- [HOW TO COMPLETE THIS TASK] Nothing but the lines from the one containing "The height and width of the screenshot is (787, 1440)." through the last line of the data below should be returned, each exactly as it stands, pictures excluded.
····················
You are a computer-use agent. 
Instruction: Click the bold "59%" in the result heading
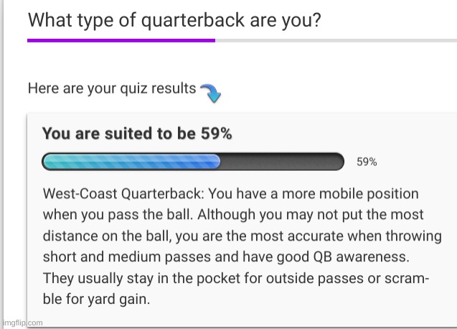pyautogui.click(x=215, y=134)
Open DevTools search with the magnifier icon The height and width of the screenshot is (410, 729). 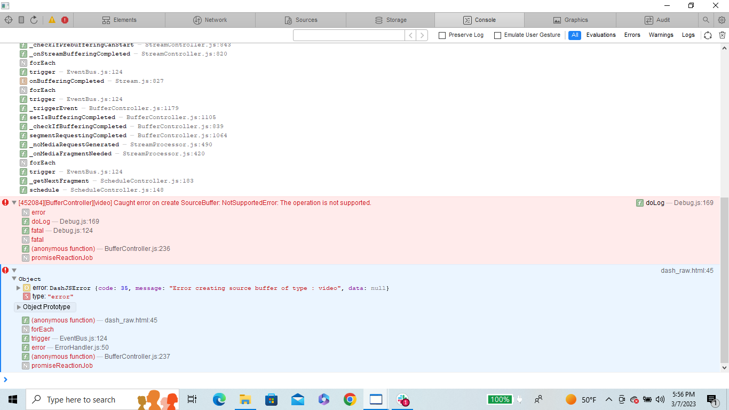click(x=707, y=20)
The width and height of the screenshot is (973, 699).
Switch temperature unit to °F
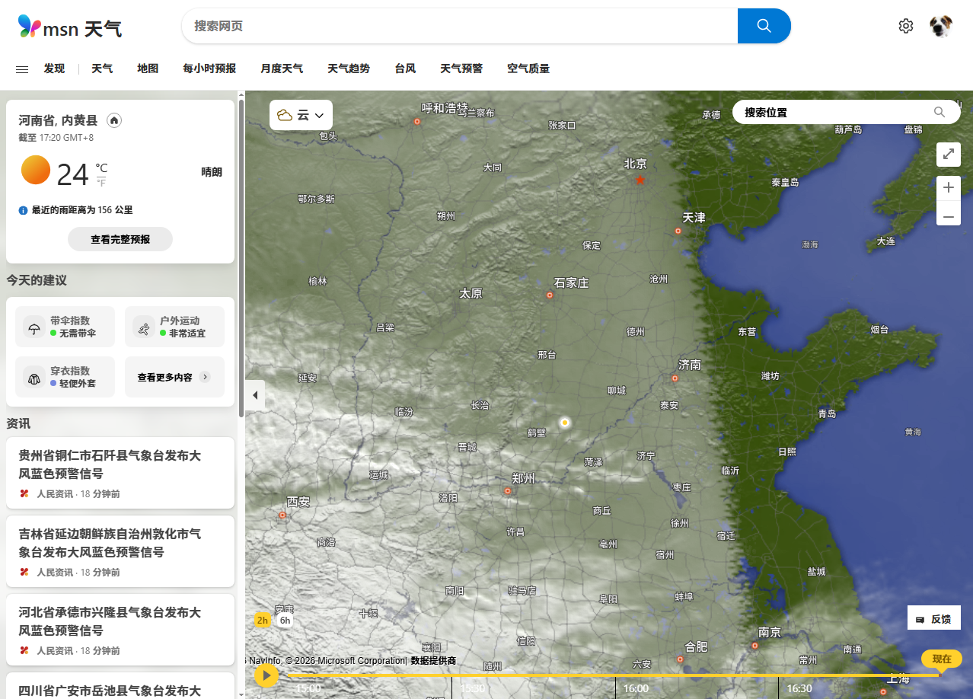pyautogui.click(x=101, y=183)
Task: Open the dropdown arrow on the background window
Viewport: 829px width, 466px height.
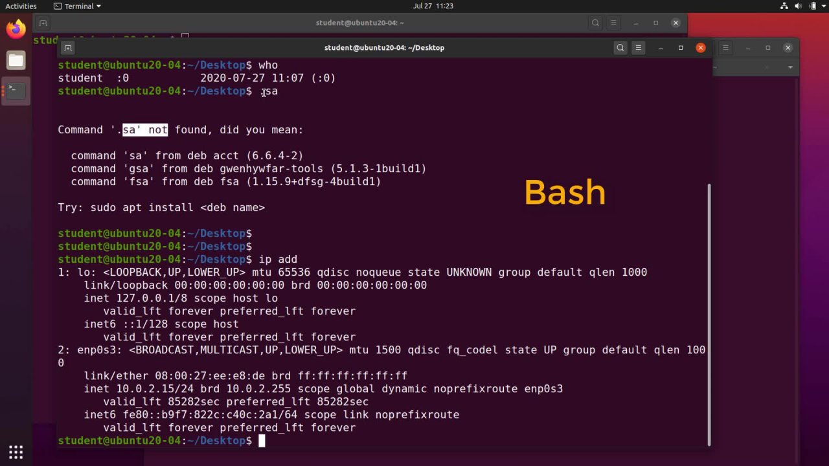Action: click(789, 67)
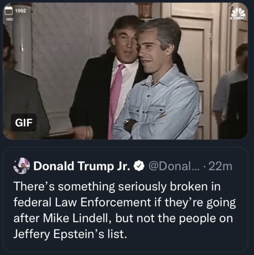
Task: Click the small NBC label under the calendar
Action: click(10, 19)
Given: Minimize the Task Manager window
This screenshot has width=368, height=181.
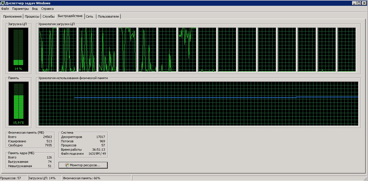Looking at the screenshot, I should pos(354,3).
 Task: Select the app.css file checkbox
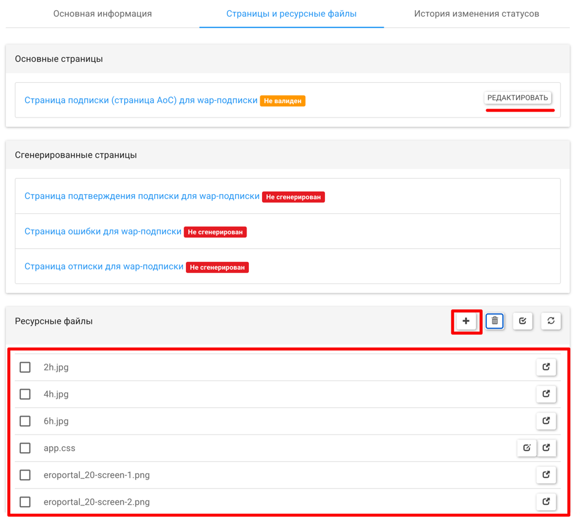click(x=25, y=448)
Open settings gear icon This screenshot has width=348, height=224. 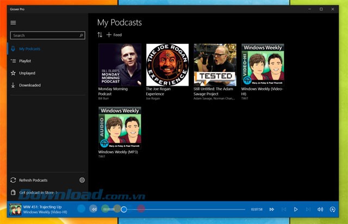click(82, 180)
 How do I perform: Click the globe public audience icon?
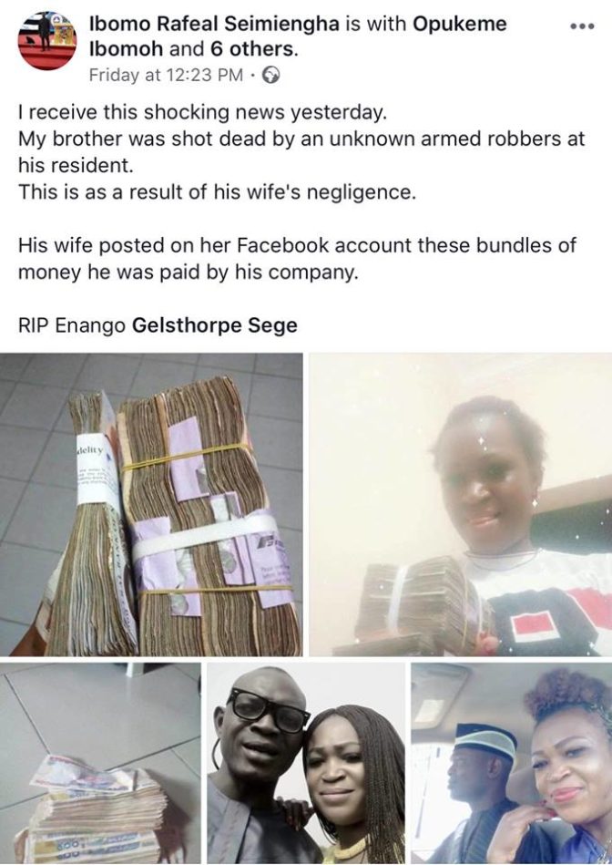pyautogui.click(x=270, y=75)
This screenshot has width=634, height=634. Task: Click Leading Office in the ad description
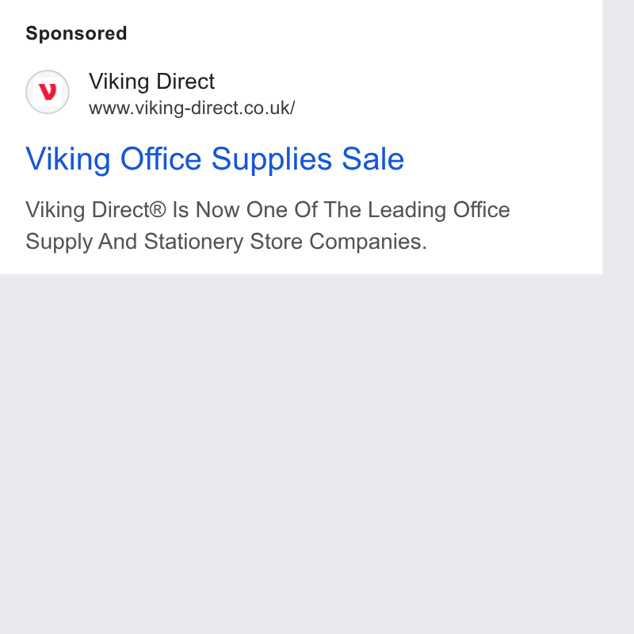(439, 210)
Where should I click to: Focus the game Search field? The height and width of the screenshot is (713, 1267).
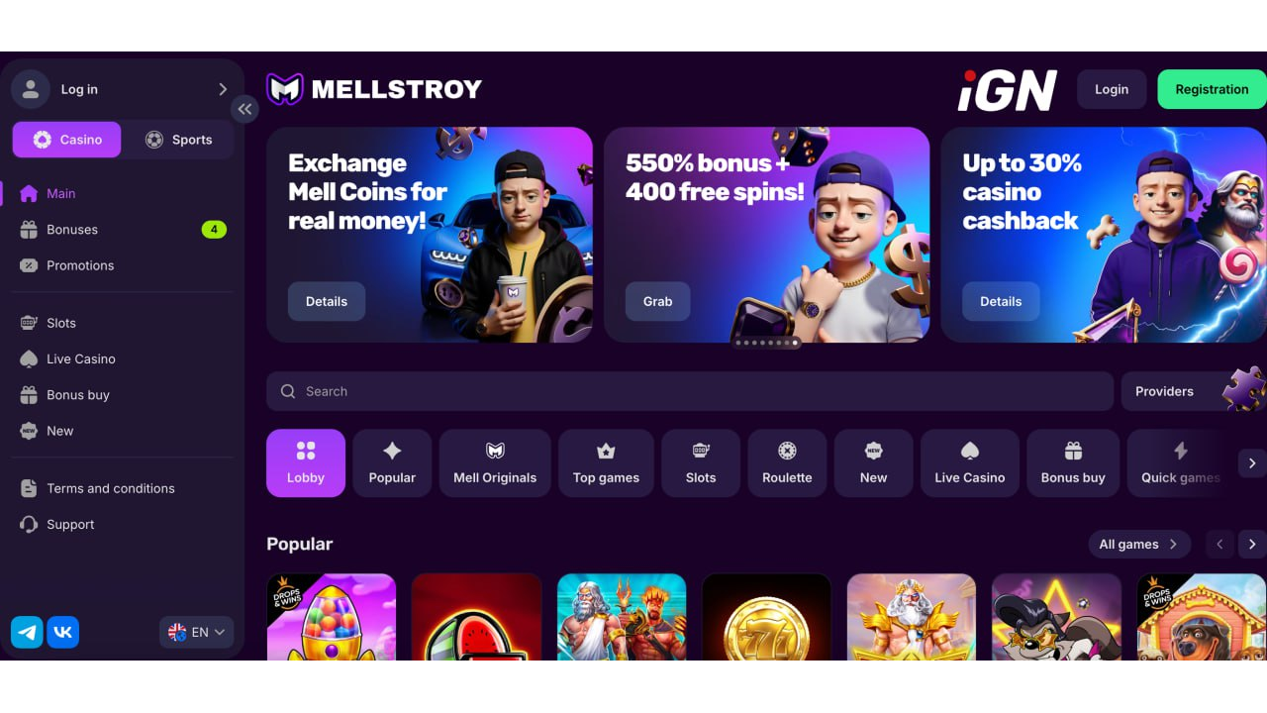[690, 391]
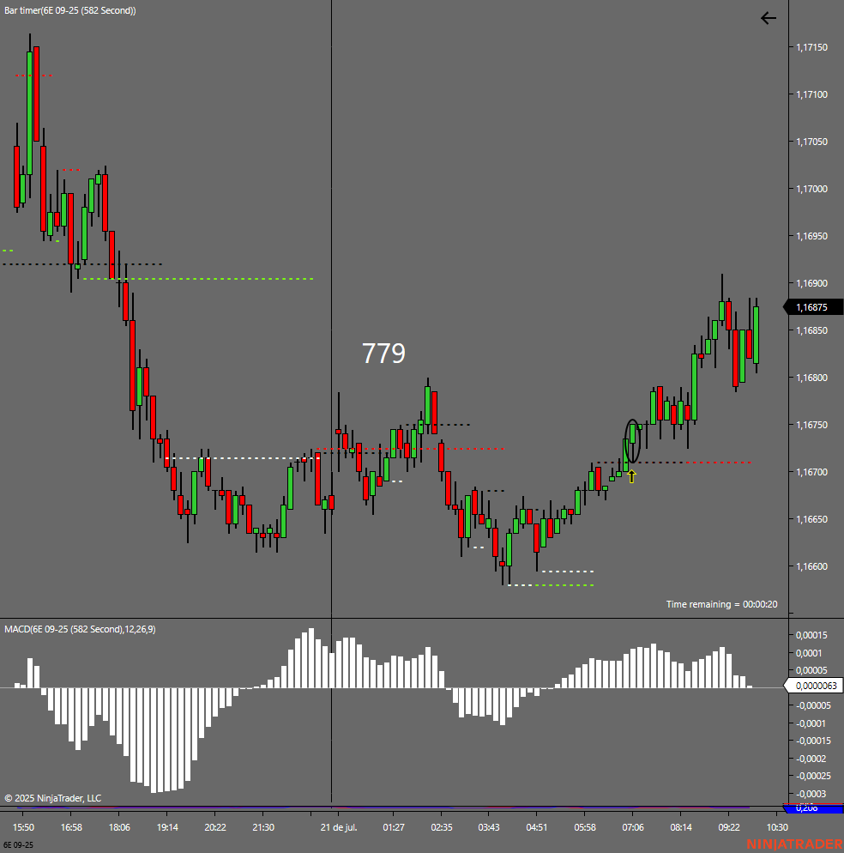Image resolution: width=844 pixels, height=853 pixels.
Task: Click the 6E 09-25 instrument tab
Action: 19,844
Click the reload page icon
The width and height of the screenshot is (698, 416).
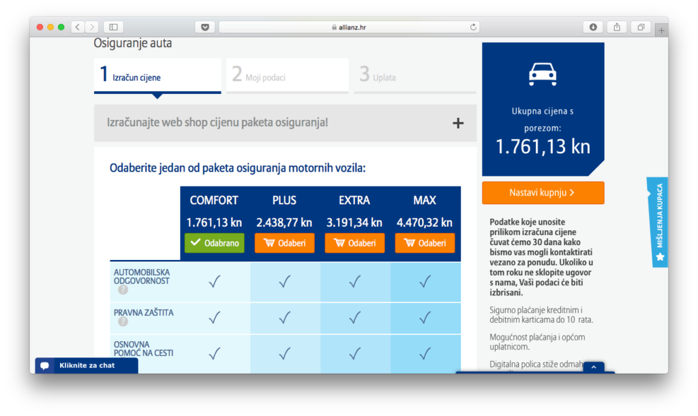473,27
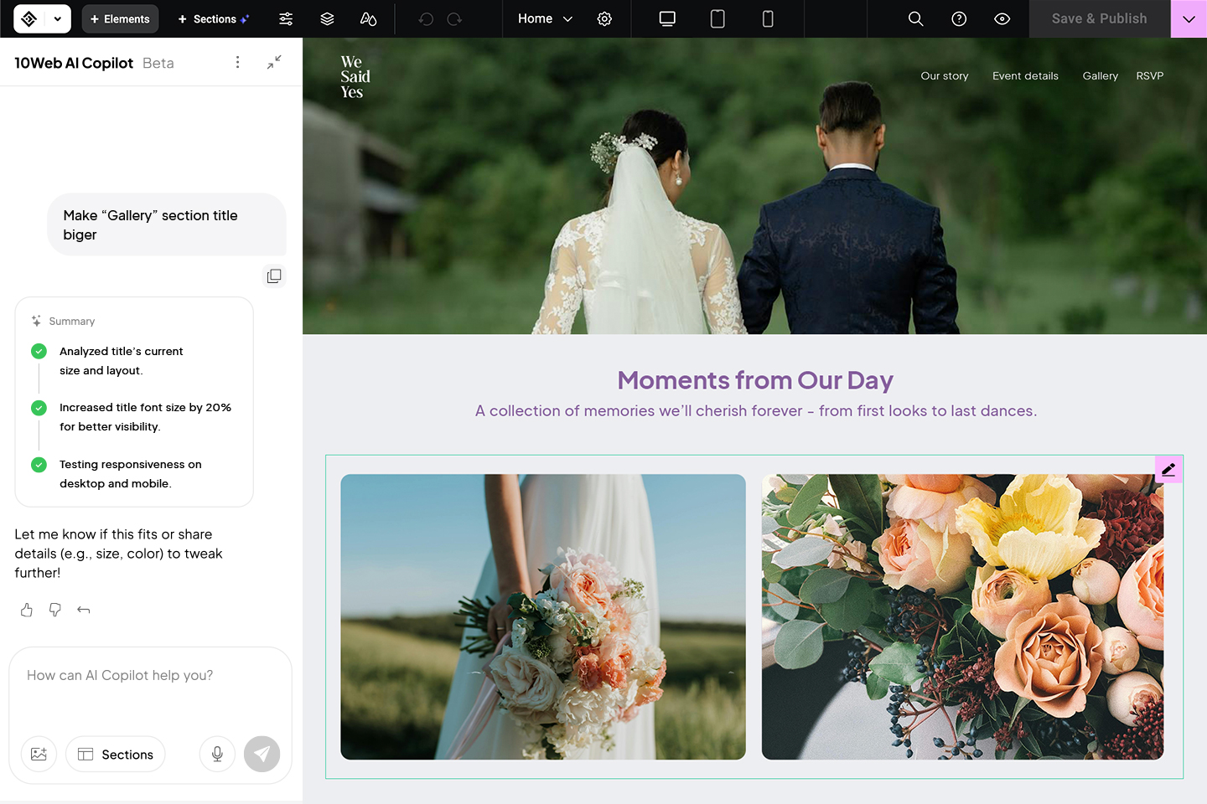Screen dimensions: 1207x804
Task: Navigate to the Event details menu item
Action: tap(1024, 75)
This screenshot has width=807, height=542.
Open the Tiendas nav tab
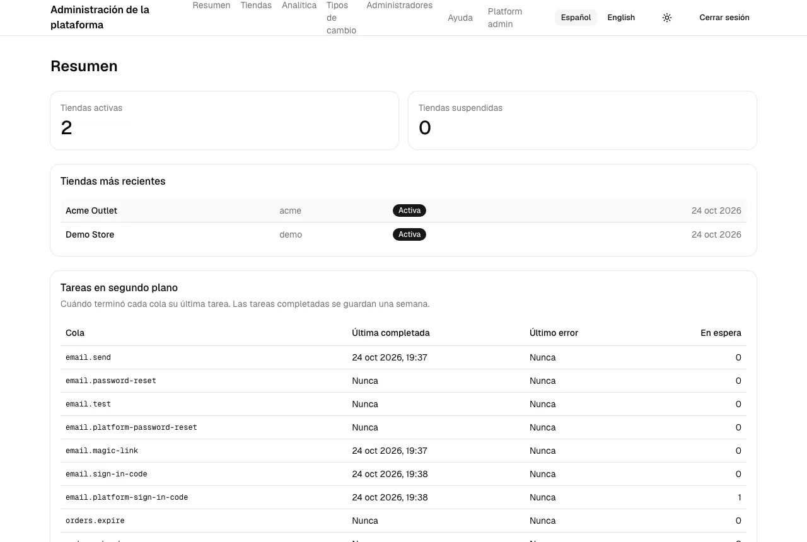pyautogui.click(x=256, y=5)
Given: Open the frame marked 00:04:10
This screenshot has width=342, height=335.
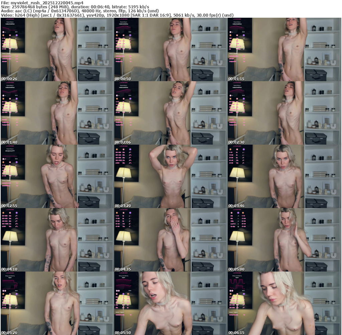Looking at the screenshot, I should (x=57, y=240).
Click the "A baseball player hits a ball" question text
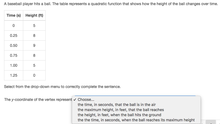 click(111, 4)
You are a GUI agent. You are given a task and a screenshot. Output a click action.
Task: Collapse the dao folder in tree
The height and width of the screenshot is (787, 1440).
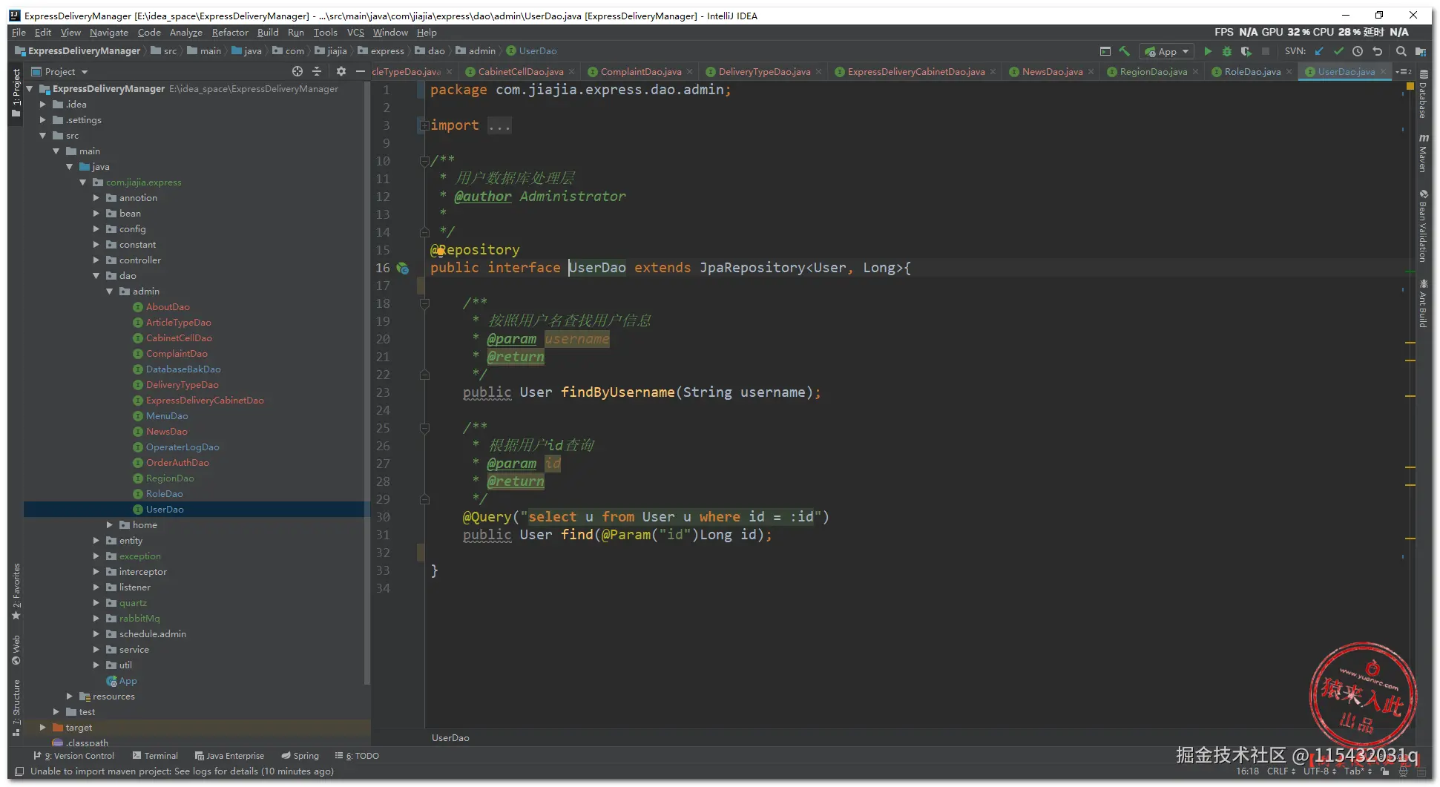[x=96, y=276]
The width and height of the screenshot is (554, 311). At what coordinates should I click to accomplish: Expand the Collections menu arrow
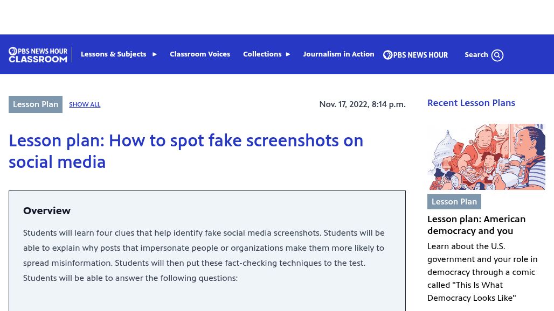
····················
- [RESULT OF THE EXERCISE]
The height and width of the screenshot is (787, 1440).
[x=96, y=276]
The width and height of the screenshot is (554, 311). At what coordinates should I click to accomplish: Expand the Collections menu arrow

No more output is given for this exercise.